[Stored items]
┄┄┄┄┄┄┄┄┄┄┄┄┄┄┄┄┄┄┄┄
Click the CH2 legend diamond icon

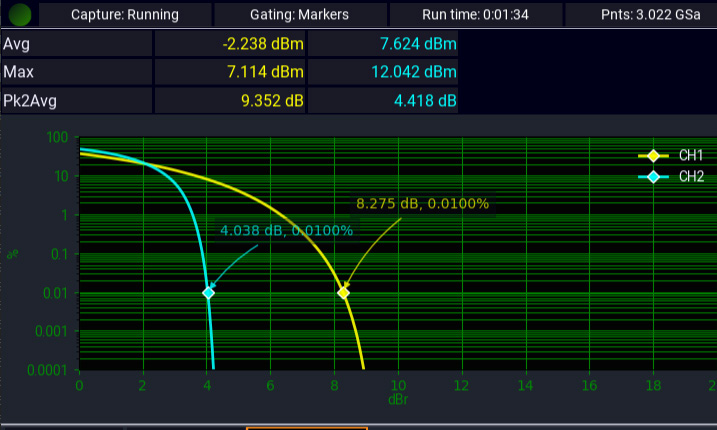653,176
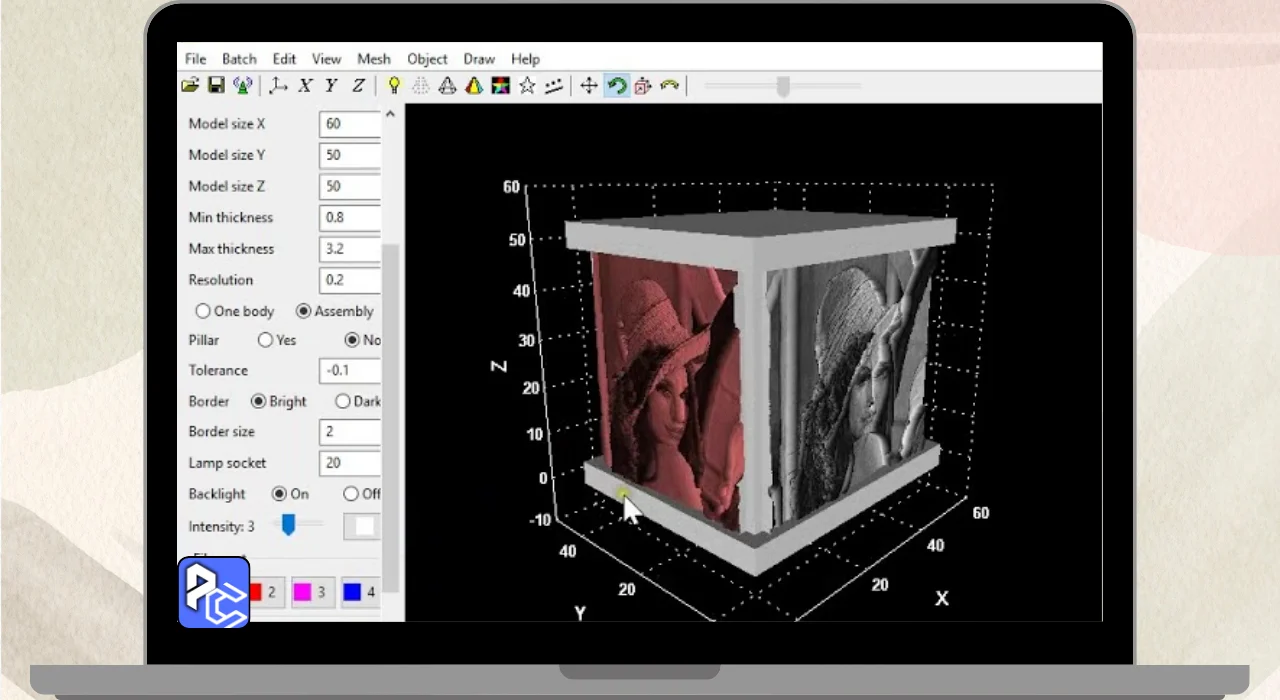1280x700 pixels.
Task: Click the save floppy disk icon
Action: click(216, 86)
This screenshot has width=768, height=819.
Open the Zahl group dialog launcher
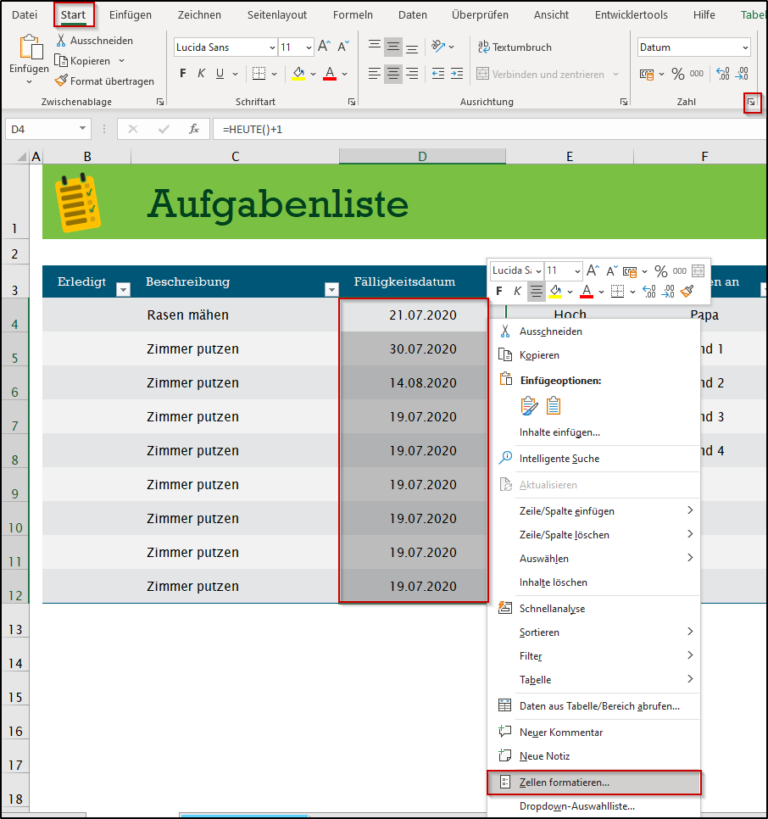[x=752, y=102]
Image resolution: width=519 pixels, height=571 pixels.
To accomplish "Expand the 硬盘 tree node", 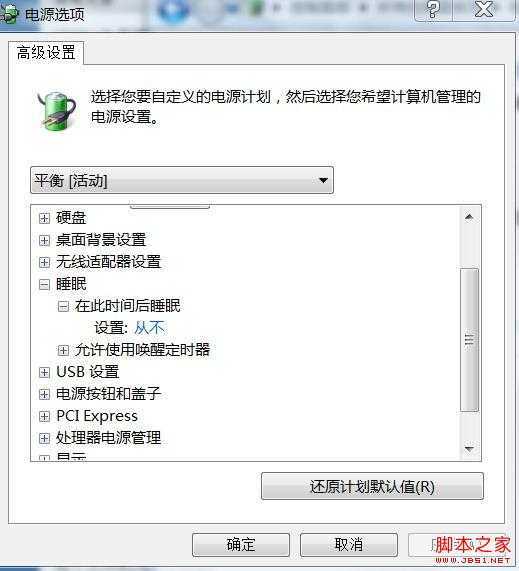I will coord(44,218).
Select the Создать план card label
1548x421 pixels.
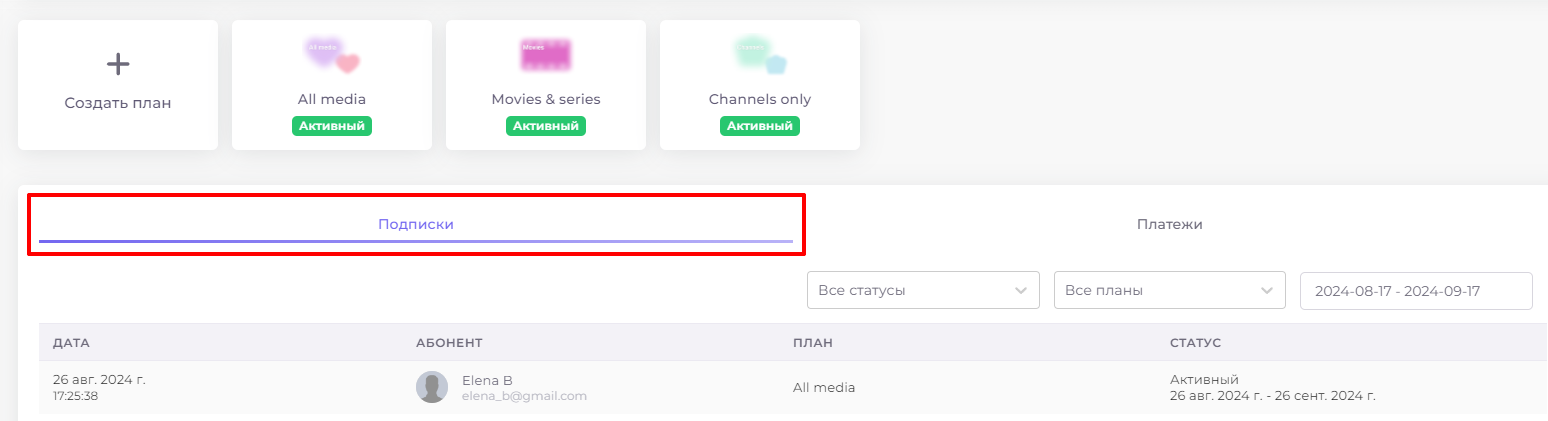click(x=118, y=103)
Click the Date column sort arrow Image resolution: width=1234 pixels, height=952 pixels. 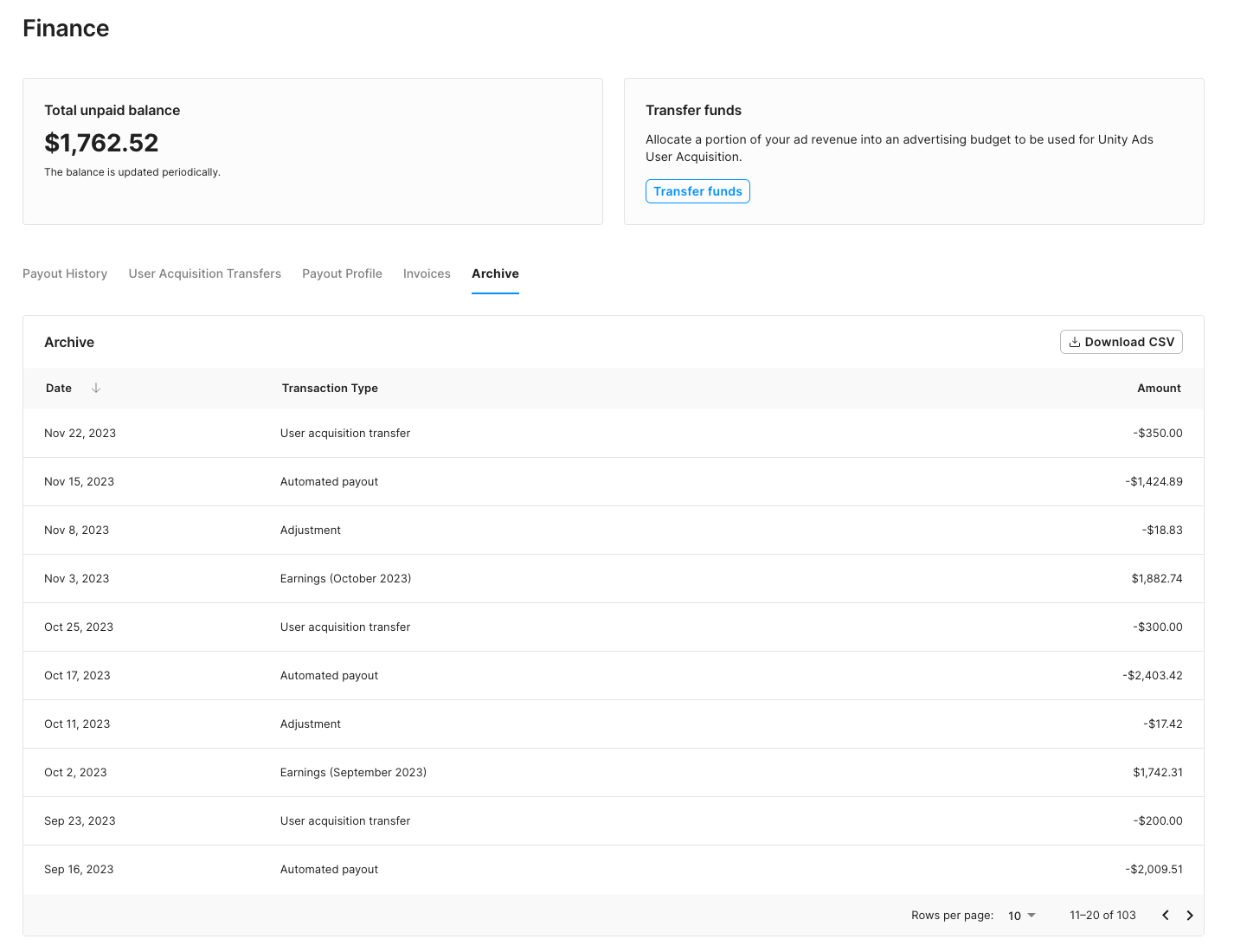pyautogui.click(x=96, y=389)
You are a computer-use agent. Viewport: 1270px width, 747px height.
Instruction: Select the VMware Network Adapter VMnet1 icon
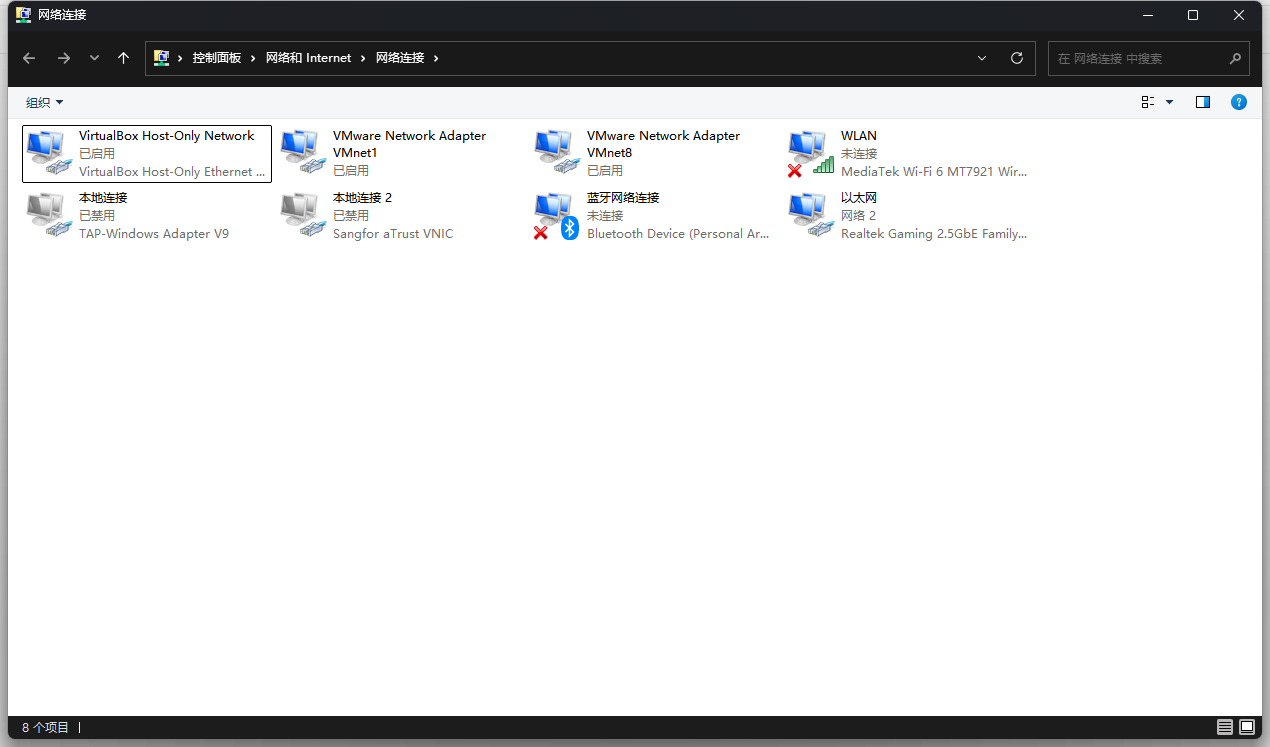pos(302,153)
┄┄┄┄┄┄┄┄┄┄┄┄┄┄┄┄┄┄┄┄
## [REQUIRED WORK]
What is needed is a word-for-word copy of the lines from the one containing "You are a computer-use" through the final line of the records above, both included, with the pictures left out.

## [ANSWER TO THIS TASK]
You are a computer-use agent. Viewport: 1270px width, 747px height.
Instruction: Select the VMware Network Adapter VMnet1 icon
pos(302,153)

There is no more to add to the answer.